Recovery of pure flexion is commenced with exercises. The patient must perform flexion in lying (Proc. 13). This exercise should be performed ten times about every two hours. As said before, frequency and regularity of exercising are important factors in the treatment of dysfunction. When five to six days have passed the patient will describe that the knees can be bent fully onto the chest. All flexion that can possibly be restored in this position is now recovered, and the exercise no longer produces pain. In order to apply full passive stretch to regain the last few degrees of lumbar flexion it is necessary to perform flexion in standing (Proc. 14).

Up till now flexion has been performed in lying (Proc. 13) with elimination of gravitational forces. This rarely makes the patient significantly worse. In flexion in standing (Proc. 14) gravitational stresses are added.

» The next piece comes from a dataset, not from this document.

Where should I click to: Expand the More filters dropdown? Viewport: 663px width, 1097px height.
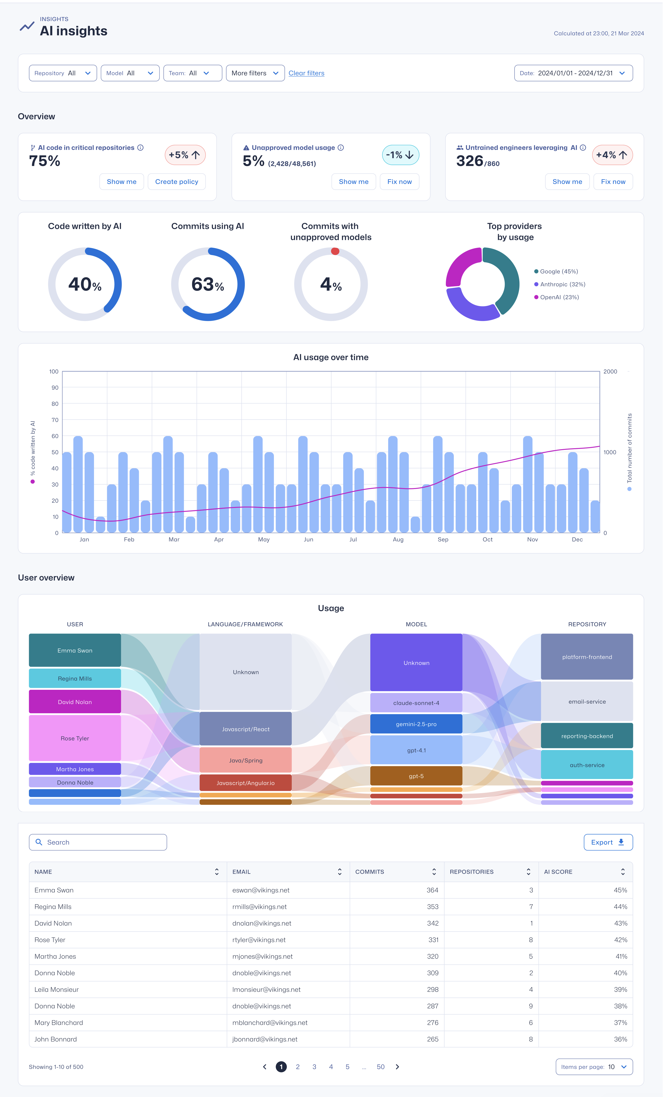click(x=255, y=73)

When applied to dysfunction resulting from recent derangement, flexion in standing (Proc. 14) may sometimes exacerbate the condition. Therefore, when commencing flexion in standing (Proc. 14) the patient should reduce the number of exercises performed at each session as well as the frequency of the sessions per day — for example, five to six repetitions of the exercise should be done five to six times per day. This way there is little risk of exacerbation, and after four to five days the patient may progress to a full programme.

Eventually the patient will recover his flexion and will almost reach the ground before any strain pain is felt. No discomfort should be experienced on returning to the erect position.

Special techniques

If full flexion cannot be restored by the patient’s own efforts, the application of special procedures may be indicated, such as rotation mobilisation and manipulation in flexion (Proc. 11 and 12).

Occasionally, a patient with the derangement syndrome will mistakenly be placed in the dysfunction category. If this occurs the flexion procedures may immediately and significantly worsen the symptoms, and in this way the true nature of the condition will be revealed. Consequently, the treatment programme must be altered appropriately.

N.B. Remember that the recovery of function in flexion following recent derangement, is hazardous. Extension in lying (Proc. 3) should always follow flexion movements in order that any posterior disturbance is corrected immediately.

Treatment of flexion with deviation

There are two common types of deviation in flexion resulting from dysfunction. The first one occurs in the patient who is unable to reach full flexion via the normal sagittal pathway, no matter how hard he tries. Due to adaptively shortened structures within the intervertebral segment he is forced to deviate to one side during flexion.

Treatment for this type of flexion loss may follow the course recommended for recovery of pure flexion loss. Thus, treatment commences with flexion in lying (Proc. 13). Provided the initial twenty-four hour period of flexion in lying (Proc. 13) has not caused a lasting increase or peripheralisation of pain, the use of flexion in step standing (Proc. 15) is indicated at an early stage of treatment to correct the deviation in flexion. This is later followed by flexion in standing (Proc. 14) to ensure recovery of full flexion movement. When commencing flexion in step standing (Proc. 15) the same precautions should be taken as discussed previously (that is, when commencing flexion in standing (Proc. 14) in treatment recommended for recovery of pure flexion).

If the initial twenty-four hour period of flexion in lying (Proc. 13) causes a lasting increase or peripheralisation of symptoms, our diagnosis is incorrect and the most likely reason for the deviation is internal derangement of a lumbar disc. Consequently, we must alter our treatment approach.

The second type of deviation in flexion resulting from dysfunction is caused by an adherent nerve root, and its treatment will be discussed in conjunction with the treatment of sciatica.